This morning, North Carolina Governor Roy Cooper testified on Capitol Hill before the House Committee on Natural Resources. Dogwood Alliance continues to be encouraged by the growing national attention on the urgency of the climate crisis, as well as the elevation of North Carolinians’ experiences facing harsh climate impacts from storms like Hurricane Matthew and Florence. However, we are disappointed by the sharp contrast between Governor Cooper’s positive rhetoric on climate action versus the continuous approval of destructive projects in North Carolina that take our state backward and not forward on climate change, like the further expansion of wood pellet production.
In his testimony, Governor Cooper responded to a question on the wood pellet industry in North Carolina from Representative Westerman (AR-4) that “there’s a concern about the increase of the use of wood pellets in North Carolina.” Additionally, in his written statement, he highlighted that we do need “federal legislation and regulations that promote emission reductions and the preservation of forests” and other natural infrastructure like wetlands.
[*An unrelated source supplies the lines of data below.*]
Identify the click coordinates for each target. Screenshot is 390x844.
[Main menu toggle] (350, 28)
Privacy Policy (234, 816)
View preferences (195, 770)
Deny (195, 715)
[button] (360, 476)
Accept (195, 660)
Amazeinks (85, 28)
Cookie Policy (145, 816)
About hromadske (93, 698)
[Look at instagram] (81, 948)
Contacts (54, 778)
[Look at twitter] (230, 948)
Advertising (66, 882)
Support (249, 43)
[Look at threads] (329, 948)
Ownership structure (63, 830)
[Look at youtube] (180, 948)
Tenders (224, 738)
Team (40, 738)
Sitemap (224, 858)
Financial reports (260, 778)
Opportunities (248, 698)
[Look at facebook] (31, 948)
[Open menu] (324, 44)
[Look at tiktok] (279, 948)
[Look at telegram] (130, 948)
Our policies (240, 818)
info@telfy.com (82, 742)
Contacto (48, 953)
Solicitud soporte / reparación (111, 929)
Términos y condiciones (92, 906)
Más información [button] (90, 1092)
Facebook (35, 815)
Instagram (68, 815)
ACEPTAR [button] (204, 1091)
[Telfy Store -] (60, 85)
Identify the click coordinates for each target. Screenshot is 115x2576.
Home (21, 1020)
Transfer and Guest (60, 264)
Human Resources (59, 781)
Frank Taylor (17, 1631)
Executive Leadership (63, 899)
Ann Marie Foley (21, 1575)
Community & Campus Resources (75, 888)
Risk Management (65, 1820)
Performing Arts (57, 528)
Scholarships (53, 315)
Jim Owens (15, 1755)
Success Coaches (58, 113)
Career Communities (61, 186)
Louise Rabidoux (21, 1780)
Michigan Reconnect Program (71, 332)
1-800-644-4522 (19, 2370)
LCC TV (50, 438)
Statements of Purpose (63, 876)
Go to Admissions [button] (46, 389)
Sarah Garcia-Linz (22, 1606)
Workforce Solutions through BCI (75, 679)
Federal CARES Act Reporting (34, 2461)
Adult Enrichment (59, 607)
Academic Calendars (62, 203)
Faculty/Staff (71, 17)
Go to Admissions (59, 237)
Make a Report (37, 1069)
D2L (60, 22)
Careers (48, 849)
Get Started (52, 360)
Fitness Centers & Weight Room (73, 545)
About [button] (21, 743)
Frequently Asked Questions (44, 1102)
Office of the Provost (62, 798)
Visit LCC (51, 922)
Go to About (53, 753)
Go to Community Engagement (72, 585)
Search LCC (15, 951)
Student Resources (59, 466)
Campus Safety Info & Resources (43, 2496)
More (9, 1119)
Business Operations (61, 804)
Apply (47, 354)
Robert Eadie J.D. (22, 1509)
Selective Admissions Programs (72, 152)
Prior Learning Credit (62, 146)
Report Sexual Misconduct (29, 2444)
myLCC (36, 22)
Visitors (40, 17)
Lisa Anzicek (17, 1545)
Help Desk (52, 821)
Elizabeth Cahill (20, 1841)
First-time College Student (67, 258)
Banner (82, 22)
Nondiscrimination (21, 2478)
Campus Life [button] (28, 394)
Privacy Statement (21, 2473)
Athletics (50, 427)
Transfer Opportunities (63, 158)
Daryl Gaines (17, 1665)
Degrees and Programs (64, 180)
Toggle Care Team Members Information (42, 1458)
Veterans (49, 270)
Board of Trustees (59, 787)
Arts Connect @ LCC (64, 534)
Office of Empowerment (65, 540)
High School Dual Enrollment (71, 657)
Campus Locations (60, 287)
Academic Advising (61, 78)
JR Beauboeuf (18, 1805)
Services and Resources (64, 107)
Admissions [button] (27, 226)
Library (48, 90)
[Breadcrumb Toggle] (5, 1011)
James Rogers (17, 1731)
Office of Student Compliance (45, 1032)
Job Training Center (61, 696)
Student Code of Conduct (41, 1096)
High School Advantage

His words underscored the need to pump the brakes on the destructive wood pellet biomass industry in our state. Now, real climate leadership and action is needed from Cooper’s administration to protect the forests and communities who are threatened by the wood pellet industry, led by Enviva, the world’s largest wood pellet producer.
“While we recognize the steps that Governor Cooper has taken to address climate change through Executive Order 80, his administration continues to back some of the most destructive and carbon-emitting projects in the nation,” stated Danna Smith, Executive Director of Dogwood Alliance. “North Carolina is now a world leader — if not the world leader — in the production and export of wood pellets, one of the greatest climate scams to threaten our planet’s health.”
Every year, tens of thousands of acres of North Carolina’s forests from the coastal plain are cut down, turned into wood pellets, and shipped overseas to be burned for electricity. Wood pellet biomass facilities in the state are projected to consume over 4 million tons of wood in 2019 and plans for further expansion are underway. That is equivalent to clearcutting an area greater than the size of Washington, DC — 45,840 acres of forests every year — all for a product that will be exported and burned. Scientists have made it abundantly clear that using forests for energy is not a solution to the climate crisis. Each step of the process harms North Carolina’s forests and communities, releasing carbon into the atmosphere that would otherwise be stored and further degrading the natural flood control for communities experiencing the serious impacts of extreme flooding due to climate change.
Governor Cooper has had multiple opportunities to pump the brakes on the wood pellet industry in North Carolina since he took office in 2017, and each time his administration has failed to take the necessary action. Despite his welcomed acknowledgement at today’s hearing of growing concern from North Carolina residents, scientists, and organizations, the actions of his administration continue to roll out the red carpet for Enviva, having approved another expansion just last month. These actions simply don’t match his rhetoric when it comes to committing to greenhouse gas emissions reductions or protecting forests in his own state.
North Carolina — and the planet — need more than just lip service when it comes to addressing the climate crisis. Dogwood Alliance stands in solidarity with our partners calling for a just transition to a truly clean energy economy, and we are united in our opposition to false solutions that put more greenhouse gas emissions in the atmosphere, threaten the health and quality of life of surrounding communities, and place the burden of clean up on residents. We would be proud to stand behind Governor Cooper taking necessary action to halt the further expansion of the wood pellet industry in the state for the benefit of all North Carolinians.